**** SUPPLIED TEXT

Tag Archives: essay

Horns Cage the Cards in a Dive

“To flourish in the face of absurdity we have to become absurd ourselves.” –Albert Camus

A friend called, waking me from an afternoon siesta, and asked me if I wanted to go to a “saloon” to watch the game. This place looked like something straight out of the 19th century and had a Saints helmet on the roof which was essentially the husk of a VW bug painted gold with the famous fleur-de-lis added. We grabbed a few beers (noting the interesting bouquet of Pine-Sol and urinal cakes) and watched the end of the game in which the house favorite lost to their rivals, the Atlanta Falcons.

The clientele was already drunk so they drowned their disappointment on the dance floor, twisting, jerking, and swerving like intoxicated apes and spilling a bit of their drinks with every random undulation. A woman walked up to me and pointed an extended claw in the general direction of the cigarette machine, her perfume so dense it was making me dizzy. I had no idea what she was saying (cajun accent) but nodded my head and that seemed to pacify her for the moment as she smiled and pirouetted back to the now booze-slicked dance floor. 

The Horns dominated the Cards in the game I popped in to watch as Kyren Williams gave me Todd Gurley flashbacks and gained more yards than the entire Arizona team after 3 quarters. The young man from the Catholic school with the Golden Dome ran with a perfect balance of grace, power, and violence and paced the team with 204 total yards and 2 touchdowns. Matthew Stafford absolutely owns the team from the desert with a 5-1 record and had obviously bathed in the fountain of youth before the contest. The good guys win 37-14. 

As the game was coming to a close a clearly intoxicated woman asked me to dance, and I tend to follow the momentum of poor choices, so I agreed. She was an old-school scumbag in a way that she’s never had an e-mail address and she yearns for the original recipe for meth. We danced and slipped to “Hot Blooded” by Foreigner as my friend laughed uncontrollably in my peripheral vision. Of course, the Rams shirt I was wearing didn’t escape unscathed by the random and ongoing dance floor drink spillage as I disappeared into the sea of baseball caps advertising beer or heavy equipment.

********
**** DATASET SECTION

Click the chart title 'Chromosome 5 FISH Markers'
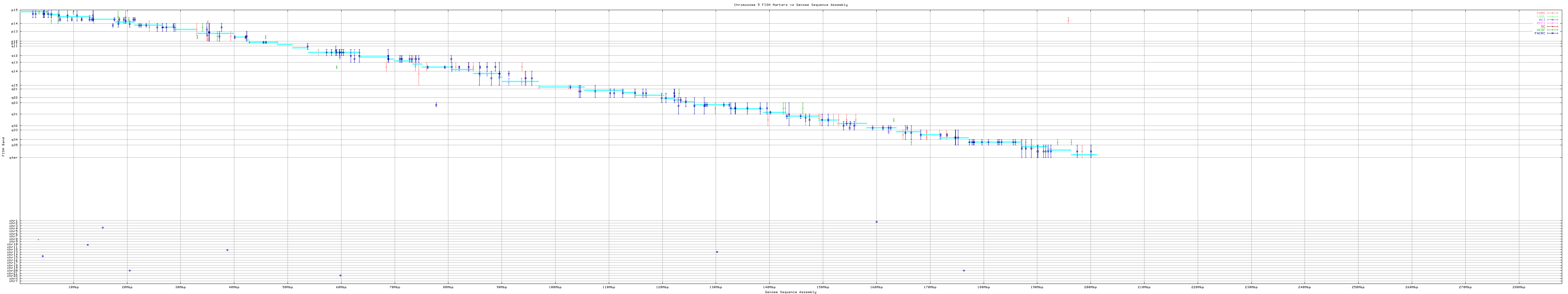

********

WHAT THIS EXERCISE ASKS:
**1)** Answer these from the saloon essay, one line per answer, marked (a), (b) and (c):
(a) What sat on the saloon's roof?
(b) What was the final score of the Rams game?
(c) What song was playing while the narrator danced?
**2)** Please shorten the paragraph of the saloon essay that begins "A friend called," keeping its main facts.

ANSWERS PROVIDED:
**1)**
(a) A Saints helmet made from the husk of a VW bug painted gold, with the fleur-de-lis added.
(b) 37-14.
(c) "Hot Blooded" by Foreigner.

**2)** A friend woke the narrator from an afternoon siesta with an invitation to watch the game at a "saloon." The place looked like something from the 19th century, and its roof held a Saints helmet made from a gold-painted VW bug husk with the fleur-de-lis added. Over a few beers, amid a smell of Pine-Sol and urinal cakes, they watched the house favorite lose to the Atlanta Falcons.